O recinto da Presença estava cheio. A fila começava bem lá em baixo, numa pequena banquinha verde alface, montada desde o início de Junho para acomodar as sessões de autógrafos organizadas pela editora. Naquele dia, a multidão ocupava o lado esquerdo do Parque Eduardo VII. Apertei com força a mão do meu pai, não fosse eu perder-me no meio daquela confusão. Que chatice, pensei. Só queria comprar mais um livro para ler durante o Verão.
Lembro-me de lhe perguntar porque é que havia tanta gente e de o meu pai me responder que o signatário do dia se tratava de um dos únicos dois homens que havia trazido um Prémio Nobel para o nosso Portugal. Não me recordo se já sabia o que era um Nobel naquela altura. Sei que ele me fez lembrar uma tartaruga e que disse ao meu pai, toda entusiasmada, que os livros dele deviam ser “mesmo bons”. O meu pai confirmou. Depois disso, nunca tive problemas em arranjar-lhe prendas de aniversário. Nesta casa, um Saramago nunca falha. Sabia lá eu que todos os livros que lhe dei iam acabar por servir para mim também.
Três anos mais tarde, estava a jogar Risco no tapete da sala, ao lado da televisão. Era um dia 18 como qualquer outro, até que é anunciado na televisão que José Saramago havia morrido. Eu tinha dez anos. Ainda não lera nada da sua autoria para além do conto infantil sobre a maior flor do mundo, e nem me recordava bem sobre o que tratava. Mas lembrava-me vivamente do momento em que passara por ele na Feira do Livro. E, apesar de estarmos longe de ter uma ligação, a sua morte impactou-me de uma forma estranha. Vi as notícias até ao fim e não quis jogar mais. E é engraçado como, mais tarde, soube que muita gente da minha faixa etária sentiu o mesmo.
No 10.º ano, decidi aventurar-me numa das suas obras (de arte). Comecei por uma óbvia: o Ensaio sobre a Cegueira.
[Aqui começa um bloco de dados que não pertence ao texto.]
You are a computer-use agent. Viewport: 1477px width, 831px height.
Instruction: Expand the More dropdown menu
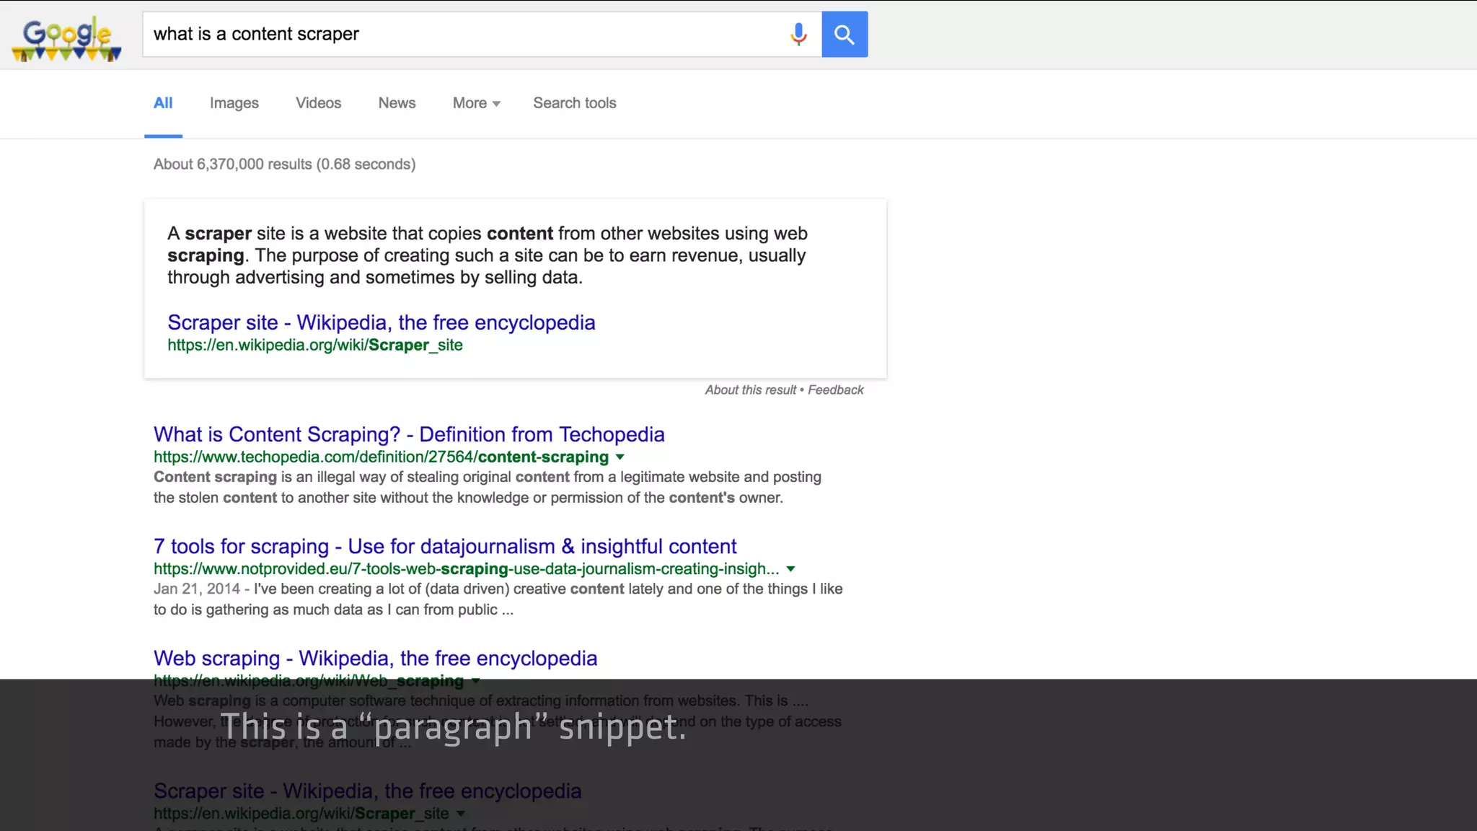[476, 103]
Houve quem me avisasse que a escrita era chata e difícil de ler, mas fui curiosa o suficiente para decidir experimentar por conta própria. Não demorei a perceber que tinha feito a escolha certa. Em 12 anos de escolaridade obrigatória, aos quais se acrescem três bonitos anos na faculdade, foi sobre ele que realizei um dos meus trabalhos predilectos. Permitiu-me conhecer o livro a fundo, e descobrir nele a subtileza com que podem ser partilhadas reflexões de uma complexidade assustadora.
Aí, descobri um exemplo enquanto escritor e, acima de tudo, enquanto pessoa. Com 15 anos, após muitas das minhas amigas terem passado por fases de fangirling, sem qualquer sucesso em me aliciar, finalmente encontrara alguém que valia a pena admirar. Uma pessoa humana, humilde, que concilia genialidade com simplicidade, franqueza com poesia, e que tem o poder de me tocar com cada palavra sua, escrita ou falada. É impressionante como Saramago tem a ideia de começar a escrever apenas aos 60 anos, após “[se perguntar a si] mesmo se realmente tinha alguma coisa para dizer que valesse a pena”. Deixou para a eternidade a prova de como nunca é tarde para mudarmos o rumo da nossa vida; e que raízes tão humildes como a Azinhaga não impedem um legado de chegar a Estocolmo.
Dez anos se passaram desde a “morte” de José Saramago. Mas a beleza de ser artista é que não se morre nunca. A visão da humanidade espelhada na sua obra, que engloba tudo desde o perturbador ao mais puro, manter-se-á eternamente actual. E Saramago continuará vivo através de cada uma das suas palavras. Afinal, não podia ele subir para as estrelas, se à terra pertencia.